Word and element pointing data
** Start **

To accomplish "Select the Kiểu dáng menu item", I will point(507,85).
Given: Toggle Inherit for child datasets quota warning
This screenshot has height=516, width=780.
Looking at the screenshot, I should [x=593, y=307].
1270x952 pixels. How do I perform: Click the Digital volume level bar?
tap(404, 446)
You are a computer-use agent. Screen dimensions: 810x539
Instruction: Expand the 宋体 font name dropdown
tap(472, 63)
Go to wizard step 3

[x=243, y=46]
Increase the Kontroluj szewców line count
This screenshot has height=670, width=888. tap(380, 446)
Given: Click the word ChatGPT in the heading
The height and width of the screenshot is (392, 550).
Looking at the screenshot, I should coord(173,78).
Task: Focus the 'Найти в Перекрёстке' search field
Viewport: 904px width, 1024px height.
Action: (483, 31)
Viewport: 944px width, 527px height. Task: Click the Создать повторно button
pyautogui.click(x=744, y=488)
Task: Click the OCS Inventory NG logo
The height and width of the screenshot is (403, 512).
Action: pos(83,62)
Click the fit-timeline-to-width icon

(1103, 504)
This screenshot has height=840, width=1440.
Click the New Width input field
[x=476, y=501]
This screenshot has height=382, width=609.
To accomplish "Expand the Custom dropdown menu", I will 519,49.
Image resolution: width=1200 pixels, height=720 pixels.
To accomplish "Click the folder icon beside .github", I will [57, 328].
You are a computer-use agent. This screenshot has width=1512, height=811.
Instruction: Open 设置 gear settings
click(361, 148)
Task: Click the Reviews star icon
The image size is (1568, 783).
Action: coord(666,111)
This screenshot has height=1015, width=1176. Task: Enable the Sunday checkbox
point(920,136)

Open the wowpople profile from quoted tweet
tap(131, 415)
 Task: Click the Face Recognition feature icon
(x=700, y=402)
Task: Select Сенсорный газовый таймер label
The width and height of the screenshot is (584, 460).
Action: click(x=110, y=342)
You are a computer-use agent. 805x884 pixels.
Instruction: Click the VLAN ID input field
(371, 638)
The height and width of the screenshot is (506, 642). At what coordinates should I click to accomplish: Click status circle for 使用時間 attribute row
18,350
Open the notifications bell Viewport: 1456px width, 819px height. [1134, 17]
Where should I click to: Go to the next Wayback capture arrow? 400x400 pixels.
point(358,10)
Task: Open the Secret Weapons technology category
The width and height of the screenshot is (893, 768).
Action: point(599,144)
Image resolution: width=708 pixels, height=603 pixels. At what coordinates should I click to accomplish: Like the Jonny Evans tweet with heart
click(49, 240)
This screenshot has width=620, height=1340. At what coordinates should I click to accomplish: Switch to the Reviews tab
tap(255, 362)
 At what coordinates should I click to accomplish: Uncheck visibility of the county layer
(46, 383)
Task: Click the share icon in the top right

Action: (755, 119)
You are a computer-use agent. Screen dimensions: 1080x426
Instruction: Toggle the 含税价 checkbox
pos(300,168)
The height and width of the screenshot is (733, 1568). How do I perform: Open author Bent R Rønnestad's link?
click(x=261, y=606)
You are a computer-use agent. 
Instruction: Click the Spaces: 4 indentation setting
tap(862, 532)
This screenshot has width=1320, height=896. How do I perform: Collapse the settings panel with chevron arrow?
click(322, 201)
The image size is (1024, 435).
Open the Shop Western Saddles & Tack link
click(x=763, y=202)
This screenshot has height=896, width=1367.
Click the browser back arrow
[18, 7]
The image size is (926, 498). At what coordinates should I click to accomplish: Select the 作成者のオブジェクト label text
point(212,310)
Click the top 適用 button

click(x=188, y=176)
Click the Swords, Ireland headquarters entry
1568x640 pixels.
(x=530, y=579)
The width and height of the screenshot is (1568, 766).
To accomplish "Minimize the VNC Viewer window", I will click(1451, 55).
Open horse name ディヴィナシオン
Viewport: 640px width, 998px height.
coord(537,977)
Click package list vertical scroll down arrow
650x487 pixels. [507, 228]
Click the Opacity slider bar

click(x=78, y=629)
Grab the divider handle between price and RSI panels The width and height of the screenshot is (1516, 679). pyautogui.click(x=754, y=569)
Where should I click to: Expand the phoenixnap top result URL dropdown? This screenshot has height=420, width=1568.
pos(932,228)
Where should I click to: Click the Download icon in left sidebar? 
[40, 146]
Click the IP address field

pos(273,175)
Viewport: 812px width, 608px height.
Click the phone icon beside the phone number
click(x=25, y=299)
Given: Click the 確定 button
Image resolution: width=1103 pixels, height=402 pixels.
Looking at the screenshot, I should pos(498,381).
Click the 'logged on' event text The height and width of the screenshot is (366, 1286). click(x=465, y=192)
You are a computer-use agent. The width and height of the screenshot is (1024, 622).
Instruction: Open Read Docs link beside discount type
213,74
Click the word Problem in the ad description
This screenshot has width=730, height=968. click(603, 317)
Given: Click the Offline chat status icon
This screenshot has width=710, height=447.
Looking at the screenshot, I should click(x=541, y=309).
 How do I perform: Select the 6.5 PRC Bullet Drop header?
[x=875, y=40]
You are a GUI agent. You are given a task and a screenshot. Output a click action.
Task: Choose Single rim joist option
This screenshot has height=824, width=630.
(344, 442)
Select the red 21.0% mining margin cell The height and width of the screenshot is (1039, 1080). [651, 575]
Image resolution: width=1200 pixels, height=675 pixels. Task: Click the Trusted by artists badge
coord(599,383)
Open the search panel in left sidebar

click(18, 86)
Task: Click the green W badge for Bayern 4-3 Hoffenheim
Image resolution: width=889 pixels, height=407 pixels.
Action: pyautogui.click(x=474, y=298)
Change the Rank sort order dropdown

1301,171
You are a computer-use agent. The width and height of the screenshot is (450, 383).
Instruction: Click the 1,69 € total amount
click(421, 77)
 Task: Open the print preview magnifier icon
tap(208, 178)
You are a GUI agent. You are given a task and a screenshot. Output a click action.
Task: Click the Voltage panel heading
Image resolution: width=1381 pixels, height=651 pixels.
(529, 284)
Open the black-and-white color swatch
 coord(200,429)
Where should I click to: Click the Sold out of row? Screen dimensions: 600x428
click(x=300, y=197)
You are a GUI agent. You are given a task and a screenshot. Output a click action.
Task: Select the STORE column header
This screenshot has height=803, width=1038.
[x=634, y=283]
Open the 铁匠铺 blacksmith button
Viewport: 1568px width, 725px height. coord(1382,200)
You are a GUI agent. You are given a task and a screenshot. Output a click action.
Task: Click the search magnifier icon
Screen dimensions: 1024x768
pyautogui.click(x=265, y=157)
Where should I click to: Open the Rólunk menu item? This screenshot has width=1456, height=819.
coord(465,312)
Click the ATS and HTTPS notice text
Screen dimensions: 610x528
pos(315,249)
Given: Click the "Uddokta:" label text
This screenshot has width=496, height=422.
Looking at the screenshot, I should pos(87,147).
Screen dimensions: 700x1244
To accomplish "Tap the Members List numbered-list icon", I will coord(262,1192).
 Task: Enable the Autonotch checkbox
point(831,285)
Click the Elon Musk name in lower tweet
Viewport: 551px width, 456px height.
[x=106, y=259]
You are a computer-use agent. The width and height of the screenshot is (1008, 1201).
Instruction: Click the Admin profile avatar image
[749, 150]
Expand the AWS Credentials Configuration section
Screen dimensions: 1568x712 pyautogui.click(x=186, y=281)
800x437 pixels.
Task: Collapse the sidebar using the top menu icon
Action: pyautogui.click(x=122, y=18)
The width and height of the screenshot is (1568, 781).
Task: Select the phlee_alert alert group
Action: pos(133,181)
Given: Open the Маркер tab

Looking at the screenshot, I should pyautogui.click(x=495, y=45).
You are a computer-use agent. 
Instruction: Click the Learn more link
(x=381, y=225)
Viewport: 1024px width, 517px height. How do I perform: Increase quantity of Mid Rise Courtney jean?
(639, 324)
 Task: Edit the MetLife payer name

** End **

:: Task to complete ::
Print the lines of data running from the line containing "Where should I click to: Go" to the line containing "pos(300,168)", both included, exactly as they stand.

:: Solution to this problem ::
Where should I click to: Go to the next Wayback capture arrow? 400x400 pixels.
point(358,10)
Task: Open the Secret Weapons technology category
The width and height of the screenshot is (893, 768).
Action: point(599,144)
Image resolution: width=708 pixels, height=603 pixels. At what coordinates should I click to accomplish: Like the Jonny Evans tweet with heart
click(49, 240)
This screenshot has width=620, height=1340. At what coordinates should I click to accomplish: Switch to the Reviews tab
tap(255, 362)
 At what coordinates should I click to accomplish: Uncheck visibility of the county layer
(46, 383)
Task: Click the share icon in the top right

Action: (755, 119)
You are a computer-use agent. Screen dimensions: 1080x426
Instruction: Toggle the 含税价 checkbox
pos(300,168)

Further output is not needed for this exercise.